**Objectif 1:** Comptez les lignes des enregistrements ci-dessous qui contiennent la chaîne "what" et donnez seulement ce nombre.

1.Encore la
liberté
Le numéro spécial "Libres enfants du savoir numérique" a été
bien accueilli et nous a permis d'avoir des échanges intéressants sur
la question du libre. Merci à tous. Merci en particulier à Richard Stallman
et John Perry Barlow d'avoir manifesté leur intérêt simplement et rapidement.
Nous nous demandions si ce n'était pas une sorte de péché d'orgueil,
une tendance à l'inactuel, que de se concentrer sur un tel sujet, au
moment où la société de l'information connaissait un avril très gris,
avec les krachs boursiers, les scandales ouverts ou larvés, le jugement
de Microsoft. Nous revenons sur ces questions dans ce numéro mais force
est de reconnaître qu'au contraire nous avions été actuels, trop actuels.
La Charte des éditeurs de presse et du Geste, réponse au conflit qui
les oppose aux agrégateurs et moteurs de recherche, pose en effet de
manière urgente toutes les questions débattues dans le numéro spécial
sur le libre, mais "à l'envers" comme dirait le Canard Enchaîné.
Nous ne prenons pas position dans le conflit privé qui oppose éditeurs
de presse et agrégateurs. Nous avions trouvé assez comique cette heure
de gloire de Jérémie Berrebi, patron de Net2One, au Sénat, avec cette
séquence reprise par la télévision, où un vieux sénateur essayait de
placer son petit neveu. Nous trouvons aussi désagréable cette sorte
d'ostracisme anti start up qui se développe chez les grands de l'édition.
Mais les éditeurs ont décidé de traiter cette question en posant des
règles générales, en prétendant les imposer non seulement à leurs concurrents
mais à l'ensemble des internautes, sous couvert de charte. Nous critiquons
le contenu et la méthode.

**Objectif 2:** Recopiez sans rien changer le passage du texte fourni qui commence par "La Charte des" et se termine par "le Canard Enchaîné.".

**Enregistrements bruts:**

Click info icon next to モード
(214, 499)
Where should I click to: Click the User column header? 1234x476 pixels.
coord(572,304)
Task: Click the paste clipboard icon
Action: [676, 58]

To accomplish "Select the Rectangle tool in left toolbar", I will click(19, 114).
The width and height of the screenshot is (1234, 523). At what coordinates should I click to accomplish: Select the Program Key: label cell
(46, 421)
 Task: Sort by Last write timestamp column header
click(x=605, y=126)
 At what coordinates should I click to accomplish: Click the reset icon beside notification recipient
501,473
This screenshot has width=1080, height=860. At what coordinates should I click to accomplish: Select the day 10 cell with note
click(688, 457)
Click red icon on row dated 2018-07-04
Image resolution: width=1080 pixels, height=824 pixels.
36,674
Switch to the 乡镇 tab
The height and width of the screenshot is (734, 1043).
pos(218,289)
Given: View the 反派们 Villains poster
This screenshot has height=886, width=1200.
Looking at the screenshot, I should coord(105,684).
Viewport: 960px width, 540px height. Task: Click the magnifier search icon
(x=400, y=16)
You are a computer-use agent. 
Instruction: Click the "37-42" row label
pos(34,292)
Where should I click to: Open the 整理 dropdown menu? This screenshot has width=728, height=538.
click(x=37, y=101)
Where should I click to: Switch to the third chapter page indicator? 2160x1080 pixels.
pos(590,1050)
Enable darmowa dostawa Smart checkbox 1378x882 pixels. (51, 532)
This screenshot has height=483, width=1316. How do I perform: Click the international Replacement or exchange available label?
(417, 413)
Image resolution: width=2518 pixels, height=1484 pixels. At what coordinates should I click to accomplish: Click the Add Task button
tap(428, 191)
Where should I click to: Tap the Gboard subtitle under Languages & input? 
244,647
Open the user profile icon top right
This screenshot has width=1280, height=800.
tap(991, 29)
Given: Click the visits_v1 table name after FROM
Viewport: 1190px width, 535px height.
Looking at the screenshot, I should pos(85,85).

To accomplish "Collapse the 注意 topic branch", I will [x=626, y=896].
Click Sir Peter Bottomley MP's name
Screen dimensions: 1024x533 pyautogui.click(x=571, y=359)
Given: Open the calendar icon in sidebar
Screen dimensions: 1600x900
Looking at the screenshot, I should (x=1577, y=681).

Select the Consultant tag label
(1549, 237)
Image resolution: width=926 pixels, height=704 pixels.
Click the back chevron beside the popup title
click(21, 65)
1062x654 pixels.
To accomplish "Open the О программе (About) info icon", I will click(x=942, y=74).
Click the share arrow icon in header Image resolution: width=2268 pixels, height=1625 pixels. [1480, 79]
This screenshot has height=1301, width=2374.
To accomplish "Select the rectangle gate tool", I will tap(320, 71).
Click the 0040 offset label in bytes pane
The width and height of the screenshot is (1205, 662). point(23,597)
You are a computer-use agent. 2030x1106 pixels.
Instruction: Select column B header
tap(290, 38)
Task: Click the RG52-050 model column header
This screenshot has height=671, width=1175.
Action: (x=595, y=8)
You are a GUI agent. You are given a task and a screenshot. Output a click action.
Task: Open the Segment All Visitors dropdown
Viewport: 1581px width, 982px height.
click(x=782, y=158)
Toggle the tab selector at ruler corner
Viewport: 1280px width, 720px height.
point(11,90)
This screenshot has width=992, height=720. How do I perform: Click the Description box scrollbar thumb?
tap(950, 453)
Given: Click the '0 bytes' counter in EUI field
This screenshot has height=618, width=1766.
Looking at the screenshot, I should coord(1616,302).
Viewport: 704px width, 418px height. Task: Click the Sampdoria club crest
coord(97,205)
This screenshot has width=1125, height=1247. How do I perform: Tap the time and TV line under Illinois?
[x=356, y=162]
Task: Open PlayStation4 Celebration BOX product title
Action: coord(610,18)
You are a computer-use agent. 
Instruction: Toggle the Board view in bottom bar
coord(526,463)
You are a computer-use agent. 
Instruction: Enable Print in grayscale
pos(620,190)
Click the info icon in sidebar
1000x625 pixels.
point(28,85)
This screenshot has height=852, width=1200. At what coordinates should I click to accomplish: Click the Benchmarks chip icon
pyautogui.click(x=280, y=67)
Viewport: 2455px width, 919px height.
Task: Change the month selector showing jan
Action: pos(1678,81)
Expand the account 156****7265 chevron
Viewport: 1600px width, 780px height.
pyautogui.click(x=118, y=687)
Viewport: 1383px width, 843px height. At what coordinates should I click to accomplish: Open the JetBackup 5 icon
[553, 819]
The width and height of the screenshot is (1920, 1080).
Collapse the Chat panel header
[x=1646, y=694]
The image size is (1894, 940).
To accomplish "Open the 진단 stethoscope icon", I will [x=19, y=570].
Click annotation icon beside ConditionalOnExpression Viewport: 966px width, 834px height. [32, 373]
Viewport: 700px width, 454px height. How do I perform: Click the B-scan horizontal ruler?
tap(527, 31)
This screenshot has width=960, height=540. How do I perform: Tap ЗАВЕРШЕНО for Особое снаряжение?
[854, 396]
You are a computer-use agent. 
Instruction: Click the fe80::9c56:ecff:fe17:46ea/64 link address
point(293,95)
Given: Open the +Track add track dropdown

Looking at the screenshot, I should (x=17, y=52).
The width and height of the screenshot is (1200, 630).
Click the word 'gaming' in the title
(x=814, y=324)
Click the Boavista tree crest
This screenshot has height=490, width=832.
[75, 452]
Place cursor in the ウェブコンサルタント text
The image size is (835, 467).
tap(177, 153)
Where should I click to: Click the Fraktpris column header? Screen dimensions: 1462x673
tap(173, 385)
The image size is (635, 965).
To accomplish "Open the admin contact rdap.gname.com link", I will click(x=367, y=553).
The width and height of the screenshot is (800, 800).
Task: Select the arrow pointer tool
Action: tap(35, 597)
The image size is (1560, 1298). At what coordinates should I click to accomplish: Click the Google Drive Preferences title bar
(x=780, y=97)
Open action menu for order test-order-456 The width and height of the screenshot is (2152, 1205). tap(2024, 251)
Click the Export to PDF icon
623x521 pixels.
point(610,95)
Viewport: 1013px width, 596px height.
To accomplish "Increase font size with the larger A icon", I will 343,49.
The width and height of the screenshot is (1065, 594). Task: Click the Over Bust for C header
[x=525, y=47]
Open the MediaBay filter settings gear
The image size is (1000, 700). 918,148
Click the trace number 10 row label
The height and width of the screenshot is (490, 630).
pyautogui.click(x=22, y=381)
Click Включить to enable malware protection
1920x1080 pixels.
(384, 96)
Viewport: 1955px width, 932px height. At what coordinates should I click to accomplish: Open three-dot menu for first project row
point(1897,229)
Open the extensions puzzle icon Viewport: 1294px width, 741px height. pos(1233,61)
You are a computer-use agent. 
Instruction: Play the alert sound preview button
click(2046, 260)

**Solution 1:** 8

**Solution 2:**
La Charte des éditeurs de presse et du Geste, réponse au conflit qui
les oppose aux agrégateurs et moteurs de recherche, pose en effet de
manière urgente toutes les questions débattues dans le numéro spécial
sur le libre, mais "à l'envers" comme dirait le Canard Enchaîné.